One study measured the antioxidant power of cucumber by supplementing 30 older adults with cucumber powder.
At the end of the 30-day study, cucumber powder caused a significant increase in several markers of antioxidant activity and improved antioxidant status (5).
3. It Promotes Hydration
Water is crucial to your body’s function, playing numerous important roles (7).
It is involved in processes like temperature regulation and the transportation of waste products and nutrients (7).
In fact, proper hydration can affect everything from physical performance to metabolism (8, 9).
While you meet the majority of your fluid needs by drinking water or other liquids, some people may get as much as 40% of their total water intake from food (2).
Fruits and vegetables, in particular, can be a good source of water in your diet.
In one study, hydration status was assessed and diet records were collected for 442 children. They found that increased fruit and vegetable intake was associated with improvements in hydration status (10).
Because cucumbers are composed of about 96% water, they are especially effective at promoting hydration and can help you meet your daily fluid needs (2).
4. It May Aid in Weight Loss
Cucumbers could potentially help you lose weight in a few different ways.
First of all, they are low in calories.
Each one-cup (104-gram) serving contains just 16 calories, while an entire 11-ounce (300-gram) cucumber contains only 45 calories (1).
This means that you can eat plenty of cucumbers without packing on the extra calories that lead to weight gain.
Cucumbers can add freshness and flavor to salads, sandwiches and side dishes and may also be used as a replacement for higher calorie alternatives.
Furthermore, the high water content of cucumbers could aid in weight loss as well.
One analysis looked at 13 studies including 3,628 people and found that eating foods with high water and low calorie contents was associated with a significant decrease in body weight (11).
5. It Could Help Lower Cholesterol
Research shows that cucumbers contain certain compounds that could reduce blood cholesterol levels.
These compounds include phytosterols, or plant sterols, which can be found in many types of fruits and vegetables (12).
Studies show that plant sterols can reduce LDL cholesterol levels by an average of 5–15% in most people (13).
One study had participants with and without diabetes supplement with plant sterols.
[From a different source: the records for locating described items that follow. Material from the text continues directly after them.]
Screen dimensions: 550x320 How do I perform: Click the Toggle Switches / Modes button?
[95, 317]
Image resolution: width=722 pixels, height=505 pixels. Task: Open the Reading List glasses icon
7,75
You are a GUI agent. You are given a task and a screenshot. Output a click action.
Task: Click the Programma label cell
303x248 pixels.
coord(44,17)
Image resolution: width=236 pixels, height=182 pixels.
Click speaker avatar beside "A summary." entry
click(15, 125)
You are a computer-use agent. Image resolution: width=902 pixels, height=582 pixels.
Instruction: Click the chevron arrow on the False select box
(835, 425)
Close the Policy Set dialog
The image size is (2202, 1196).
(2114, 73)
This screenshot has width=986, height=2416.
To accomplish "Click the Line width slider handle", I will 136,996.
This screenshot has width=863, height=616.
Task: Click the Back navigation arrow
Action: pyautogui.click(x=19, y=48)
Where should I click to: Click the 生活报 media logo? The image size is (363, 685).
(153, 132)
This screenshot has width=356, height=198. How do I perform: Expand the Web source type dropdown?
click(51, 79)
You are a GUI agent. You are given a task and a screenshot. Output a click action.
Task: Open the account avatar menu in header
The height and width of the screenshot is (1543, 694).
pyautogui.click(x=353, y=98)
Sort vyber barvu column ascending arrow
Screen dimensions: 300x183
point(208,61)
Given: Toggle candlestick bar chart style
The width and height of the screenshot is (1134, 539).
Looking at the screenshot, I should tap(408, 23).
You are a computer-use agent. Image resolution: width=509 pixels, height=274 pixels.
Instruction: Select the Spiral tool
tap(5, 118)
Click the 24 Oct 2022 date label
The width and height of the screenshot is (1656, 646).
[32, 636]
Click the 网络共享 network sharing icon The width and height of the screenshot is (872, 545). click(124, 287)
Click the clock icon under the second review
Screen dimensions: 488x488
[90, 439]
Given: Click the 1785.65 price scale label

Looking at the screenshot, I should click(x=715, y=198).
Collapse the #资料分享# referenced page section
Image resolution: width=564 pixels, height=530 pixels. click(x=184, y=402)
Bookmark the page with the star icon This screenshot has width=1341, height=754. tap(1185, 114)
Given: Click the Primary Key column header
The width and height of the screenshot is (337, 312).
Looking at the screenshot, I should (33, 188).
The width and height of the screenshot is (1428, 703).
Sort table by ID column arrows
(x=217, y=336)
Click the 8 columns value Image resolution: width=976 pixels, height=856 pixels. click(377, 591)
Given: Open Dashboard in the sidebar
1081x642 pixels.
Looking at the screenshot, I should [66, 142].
It found that LDL cholesterol levels were reduced by 15% in non-diabetic participants and by an impressive 26.8% in diabetic participants (14).
Cucumbers also contain pectin, a naturally occurring type of soluble fiber that could decrease blood cholesterol.
An animal study found that administration of pectin extracted from cucumbers caused a significant decrease in both blood cholesterol and triglyceride levels (15).